**WORK REQUEST:**
Write out every record again, exactly.

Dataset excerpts
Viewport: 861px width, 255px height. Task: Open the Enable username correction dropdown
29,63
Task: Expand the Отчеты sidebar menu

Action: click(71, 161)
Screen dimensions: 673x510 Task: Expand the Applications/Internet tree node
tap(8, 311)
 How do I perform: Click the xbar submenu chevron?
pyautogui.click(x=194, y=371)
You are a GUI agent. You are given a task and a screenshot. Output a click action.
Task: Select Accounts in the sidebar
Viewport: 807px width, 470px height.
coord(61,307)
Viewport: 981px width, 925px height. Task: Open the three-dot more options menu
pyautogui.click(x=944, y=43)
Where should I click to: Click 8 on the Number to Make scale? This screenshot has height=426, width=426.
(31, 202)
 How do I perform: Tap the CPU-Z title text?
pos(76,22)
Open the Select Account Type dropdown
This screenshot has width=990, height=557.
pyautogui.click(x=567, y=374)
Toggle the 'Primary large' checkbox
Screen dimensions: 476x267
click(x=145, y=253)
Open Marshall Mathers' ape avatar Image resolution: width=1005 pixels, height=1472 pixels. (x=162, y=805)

**TASK ANSWER:**
Viewport: 861px width, 255px height. Task: Open the Enable username correction dropdown
29,63
Task: Expand the Отчеты sidebar menu

Action: click(71, 161)
Screen dimensions: 673x510 Task: Expand the Applications/Internet tree node
tap(8, 311)
 How do I perform: Click the xbar submenu chevron?
pyautogui.click(x=194, y=371)
You are a GUI agent. You are given a task and a screenshot. Output a click action.
Task: Select Accounts in the sidebar
Viewport: 807px width, 470px height.
coord(61,307)
Viewport: 981px width, 925px height. Task: Open the three-dot more options menu
pyautogui.click(x=944, y=43)
Where should I click to: Click 8 on the Number to Make scale? This screenshot has height=426, width=426.
(31, 202)
 How do I perform: Tap the CPU-Z title text?
pos(76,22)
Open the Select Account Type dropdown
This screenshot has width=990, height=557.
pyautogui.click(x=567, y=374)
Toggle the 'Primary large' checkbox
Screen dimensions: 476x267
click(x=145, y=253)
Open Marshall Mathers' ape avatar Image resolution: width=1005 pixels, height=1472 pixels. (x=162, y=805)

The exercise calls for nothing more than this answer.